Excerpts from a dataset:
BEGIN

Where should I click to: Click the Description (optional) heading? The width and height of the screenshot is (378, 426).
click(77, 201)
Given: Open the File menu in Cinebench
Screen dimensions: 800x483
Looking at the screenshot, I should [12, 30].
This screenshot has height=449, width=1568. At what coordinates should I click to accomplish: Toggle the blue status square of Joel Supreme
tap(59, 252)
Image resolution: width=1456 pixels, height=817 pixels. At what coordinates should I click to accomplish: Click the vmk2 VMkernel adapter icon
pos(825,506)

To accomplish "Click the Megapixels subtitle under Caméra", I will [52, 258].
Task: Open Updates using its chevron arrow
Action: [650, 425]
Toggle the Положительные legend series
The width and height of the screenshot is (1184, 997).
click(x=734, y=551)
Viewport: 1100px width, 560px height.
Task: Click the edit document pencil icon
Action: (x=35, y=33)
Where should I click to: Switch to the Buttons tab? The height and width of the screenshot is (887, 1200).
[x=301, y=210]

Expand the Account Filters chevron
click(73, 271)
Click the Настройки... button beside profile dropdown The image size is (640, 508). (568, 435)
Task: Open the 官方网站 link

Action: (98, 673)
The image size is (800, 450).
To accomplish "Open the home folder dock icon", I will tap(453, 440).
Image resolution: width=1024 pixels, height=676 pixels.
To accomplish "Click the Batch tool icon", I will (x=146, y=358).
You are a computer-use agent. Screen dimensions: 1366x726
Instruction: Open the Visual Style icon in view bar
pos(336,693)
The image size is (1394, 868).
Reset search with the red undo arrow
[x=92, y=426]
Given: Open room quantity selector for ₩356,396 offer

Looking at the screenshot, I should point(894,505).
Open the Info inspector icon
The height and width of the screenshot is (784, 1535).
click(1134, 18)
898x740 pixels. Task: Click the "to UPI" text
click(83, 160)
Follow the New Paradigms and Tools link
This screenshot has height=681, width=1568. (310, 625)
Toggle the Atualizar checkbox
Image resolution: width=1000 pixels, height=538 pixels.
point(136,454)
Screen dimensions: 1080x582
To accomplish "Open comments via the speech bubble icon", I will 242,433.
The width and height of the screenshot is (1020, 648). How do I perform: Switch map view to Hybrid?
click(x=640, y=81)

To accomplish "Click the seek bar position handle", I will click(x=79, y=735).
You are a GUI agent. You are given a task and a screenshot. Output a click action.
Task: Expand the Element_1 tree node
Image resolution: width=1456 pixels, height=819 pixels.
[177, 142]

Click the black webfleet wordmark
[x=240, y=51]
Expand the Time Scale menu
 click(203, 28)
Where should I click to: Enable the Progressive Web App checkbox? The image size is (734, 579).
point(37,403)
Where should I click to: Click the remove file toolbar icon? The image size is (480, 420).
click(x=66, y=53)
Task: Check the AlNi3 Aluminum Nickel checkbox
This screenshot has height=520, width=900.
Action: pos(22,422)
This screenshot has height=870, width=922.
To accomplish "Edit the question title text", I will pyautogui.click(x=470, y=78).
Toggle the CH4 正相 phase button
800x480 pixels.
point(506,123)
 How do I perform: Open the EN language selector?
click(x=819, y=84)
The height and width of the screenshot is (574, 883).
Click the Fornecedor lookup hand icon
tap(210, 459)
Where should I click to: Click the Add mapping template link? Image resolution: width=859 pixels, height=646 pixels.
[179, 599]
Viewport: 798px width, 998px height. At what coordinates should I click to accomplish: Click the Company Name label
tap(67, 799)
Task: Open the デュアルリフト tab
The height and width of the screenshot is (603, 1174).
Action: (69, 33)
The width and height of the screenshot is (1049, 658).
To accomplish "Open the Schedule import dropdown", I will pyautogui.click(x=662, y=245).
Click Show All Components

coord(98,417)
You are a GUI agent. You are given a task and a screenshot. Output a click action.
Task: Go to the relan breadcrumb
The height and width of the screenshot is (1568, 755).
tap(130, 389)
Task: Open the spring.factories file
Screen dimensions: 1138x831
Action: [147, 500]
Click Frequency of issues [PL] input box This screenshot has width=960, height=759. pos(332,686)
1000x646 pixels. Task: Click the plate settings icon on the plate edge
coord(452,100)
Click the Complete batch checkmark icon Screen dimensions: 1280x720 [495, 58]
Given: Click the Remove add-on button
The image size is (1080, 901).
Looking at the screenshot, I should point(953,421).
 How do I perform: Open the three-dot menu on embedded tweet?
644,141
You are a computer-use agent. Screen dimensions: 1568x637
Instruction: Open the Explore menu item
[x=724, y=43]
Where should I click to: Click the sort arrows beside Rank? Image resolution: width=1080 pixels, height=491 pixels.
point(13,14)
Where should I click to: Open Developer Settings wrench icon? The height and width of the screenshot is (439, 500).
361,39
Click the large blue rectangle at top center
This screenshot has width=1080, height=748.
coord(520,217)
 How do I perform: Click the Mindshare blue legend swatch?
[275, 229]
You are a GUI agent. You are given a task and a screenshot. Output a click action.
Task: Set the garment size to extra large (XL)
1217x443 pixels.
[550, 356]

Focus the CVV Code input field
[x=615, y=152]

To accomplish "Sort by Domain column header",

END

### ABOUT THIS TASK
Give every entry back unchanged. Leave none out.

### FINAL ANSWER
Where should I click to: Click the Description (optional) heading? The width and height of the screenshot is (378, 426).
click(77, 201)
Given: Open the File menu in Cinebench
Screen dimensions: 800x483
Looking at the screenshot, I should [12, 30].
This screenshot has height=449, width=1568. At what coordinates should I click to accomplish: Toggle the blue status square of Joel Supreme
tap(59, 252)
Image resolution: width=1456 pixels, height=817 pixels. At what coordinates should I click to accomplish: Click the vmk2 VMkernel adapter icon
pos(825,506)

To accomplish "Click the Megapixels subtitle under Caméra", I will [52, 258].
Task: Open Updates using its chevron arrow
Action: [650, 425]
Toggle the Положительные legend series
The width and height of the screenshot is (1184, 997).
click(x=734, y=551)
Viewport: 1100px width, 560px height.
Task: Click the edit document pencil icon
Action: (x=35, y=33)
Where should I click to: Switch to the Buttons tab? The height and width of the screenshot is (887, 1200).
[x=301, y=210]

Expand the Account Filters chevron
click(73, 271)
Click the Настройки... button beside profile dropdown The image size is (640, 508). (568, 435)
Task: Open the 官方网站 link

Action: (98, 673)
The image size is (800, 450).
To accomplish "Open the home folder dock icon", I will tap(453, 440).
Image resolution: width=1024 pixels, height=676 pixels.
To accomplish "Click the Batch tool icon", I will (x=146, y=358).
You are a computer-use agent. Screen dimensions: 1366x726
Instruction: Open the Visual Style icon in view bar
pos(336,693)
The image size is (1394, 868).
Reset search with the red undo arrow
[x=92, y=426]
Given: Open room quantity selector for ₩356,396 offer

Looking at the screenshot, I should point(894,505).
Open the Info inspector icon
The height and width of the screenshot is (784, 1535).
click(1134, 18)
898x740 pixels. Task: Click the "to UPI" text
click(83, 160)
Follow the New Paradigms and Tools link
This screenshot has height=681, width=1568. (310, 625)
Toggle the Atualizar checkbox
Image resolution: width=1000 pixels, height=538 pixels.
point(136,454)
Screen dimensions: 1080x582
To accomplish "Open comments via the speech bubble icon", I will 242,433.
The width and height of the screenshot is (1020, 648). How do I perform: Switch map view to Hybrid?
click(x=640, y=81)

To accomplish "Click the seek bar position handle", I will click(x=79, y=735).
You are a GUI agent. You are given a task and a screenshot. Output a click action.
Task: Expand the Element_1 tree node
Image resolution: width=1456 pixels, height=819 pixels.
[177, 142]

Click the black webfleet wordmark
[x=240, y=51]
Expand the Time Scale menu
 click(203, 28)
Where should I click to: Enable the Progressive Web App checkbox? The image size is (734, 579).
point(37,403)
Where should I click to: Click the remove file toolbar icon? The image size is (480, 420).
click(x=66, y=53)
Task: Check the AlNi3 Aluminum Nickel checkbox
This screenshot has height=520, width=900.
Action: pos(22,422)
This screenshot has height=870, width=922.
To accomplish "Edit the question title text", I will pyautogui.click(x=470, y=78).
Toggle the CH4 正相 phase button
800x480 pixels.
point(506,123)
 How do I perform: Open the EN language selector?
click(x=819, y=84)
The height and width of the screenshot is (574, 883).
Click the Fornecedor lookup hand icon
tap(210, 459)
Where should I click to: Click the Add mapping template link? Image resolution: width=859 pixels, height=646 pixels.
[179, 599]
Viewport: 798px width, 998px height. At what coordinates should I click to accomplish: Click the Company Name label
tap(67, 799)
Task: Open the デュアルリフト tab
The height and width of the screenshot is (603, 1174).
Action: (69, 33)
The width and height of the screenshot is (1049, 658).
To accomplish "Open the Schedule import dropdown", I will pyautogui.click(x=662, y=245).
Click Show All Components

coord(98,417)
You are a GUI agent. You are given a task and a screenshot. Output a click action.
Task: Go to the relan breadcrumb
The height and width of the screenshot is (1568, 755).
tap(130, 389)
Task: Open the spring.factories file
Screen dimensions: 1138x831
Action: [147, 500]
Click Frequency of issues [PL] input box This screenshot has width=960, height=759. pos(332,686)
1000x646 pixels. Task: Click the plate settings icon on the plate edge
coord(452,100)
Click the Complete batch checkmark icon Screen dimensions: 1280x720 [495, 58]
Given: Click the Remove add-on button
The image size is (1080, 901).
Looking at the screenshot, I should point(953,421).
 How do I perform: Open the three-dot menu on embedded tweet?
644,141
You are a computer-use agent. Screen dimensions: 1568x637
Instruction: Open the Explore menu item
[x=724, y=43]
Where should I click to: Click the sort arrows beside Rank? Image resolution: width=1080 pixels, height=491 pixels.
point(13,14)
Where should I click to: Open Developer Settings wrench icon? The height and width of the screenshot is (439, 500).
361,39
Click the large blue rectangle at top center
This screenshot has width=1080, height=748.
coord(520,217)
 How do I perform: Click the Mindshare blue legend swatch?
[275, 229]
You are a GUI agent. You are given a task and a screenshot. Output a click action.
Task: Set the garment size to extra large (XL)
1217x443 pixels.
[550, 356]

Focus the CVV Code input field
[x=615, y=152]

To accomplish "Sort by Domain column header",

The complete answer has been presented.